Document section:

ACMA’s online casino claims not a sure thing; Front-row seat for Jeannette Young
The hall monitors at ACMA keep chest-beating over their apparent success in blocking illegal online casinos in this country.
Chaired by Nerida O’Loughlin, the Australian Communications and Media Authority has been flicking out press statements that spruik its accomplishments as a regulator in this realm. Sadly, it’s all a phony, with few, if any, accomplishments of this kind to actually report.
It hasn’t stopped them, however.
“More websites blocked to protect Australians against illegal online gambling,” went its latest claim of triumph, released on Wednesday. “ACMA blocks more illegal gambling websites,” screamed another headline from two months ago. And in a similar vein: “ACMA blocks more illegal offshore gambling websites.”
That last headline led a press release issued in November 2022 and, like the others, it tells the story of dastardly online casinos being banished from these shores. The problem is that many of them, perhaps most of them, haven’t been blocked at all.
Whether it’s Dundee Slots or Spin Fever or Richard Casino (the names of these sites range from outright corny to just shamefully unimaginative), or any of the 1011 organisations “blocked” since 2019, according to ACMA, most of these websites are still remarkably easy to access. No VPN or tricks required, just a Google search and a mouse click. You can try your hand at Elvis Frog, Big Catch Bonanza, or any number of digital fruit machines without trying hard.

Exercise: Repeat word for word the passage of the article on ACMA's blocking of online casinos starting at "Chaired by Nerida" and ending at "stopped them, however.". The material that comes next has nothing to do with the article on ACMA's blocking of online casinos.

Information shown:

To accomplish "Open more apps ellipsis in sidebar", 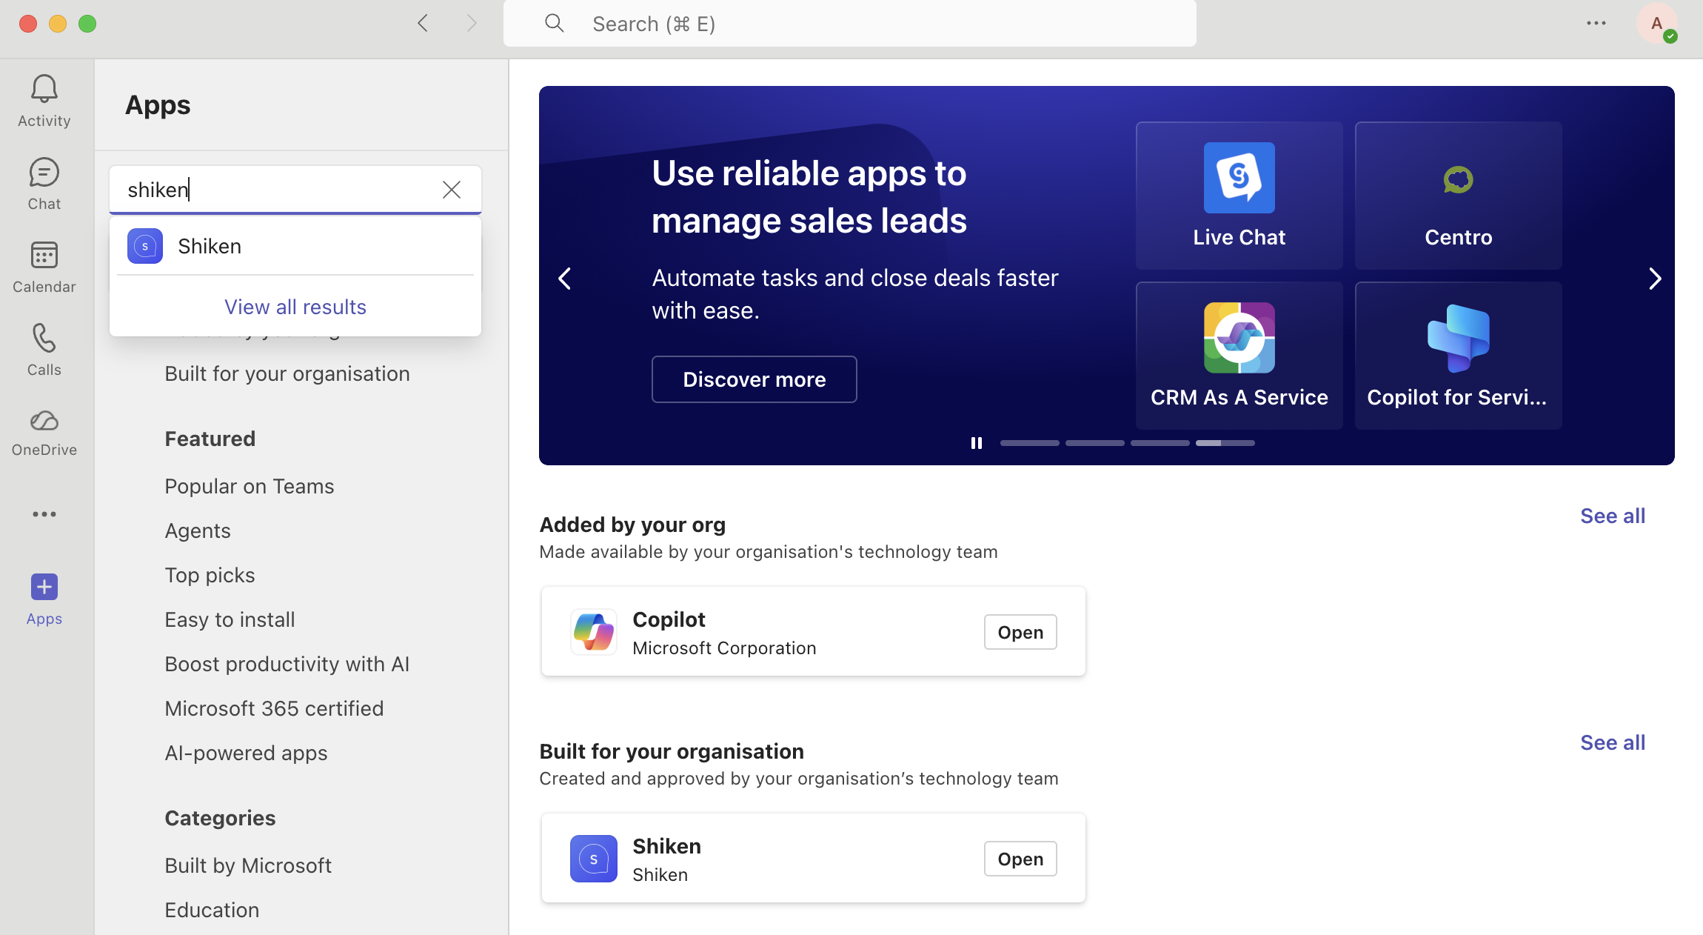I will click(x=44, y=514).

Exercise solution:
Chaired by Nerida O’Loughlin, the Australian Communications and Media Authority has been flicking out press statements that spruik its accomplishments as a regulator in this realm. Sadly, it’s all a phony, with few, if any, accomplishments of this kind to actually report.
It hasn’t stopped them, however.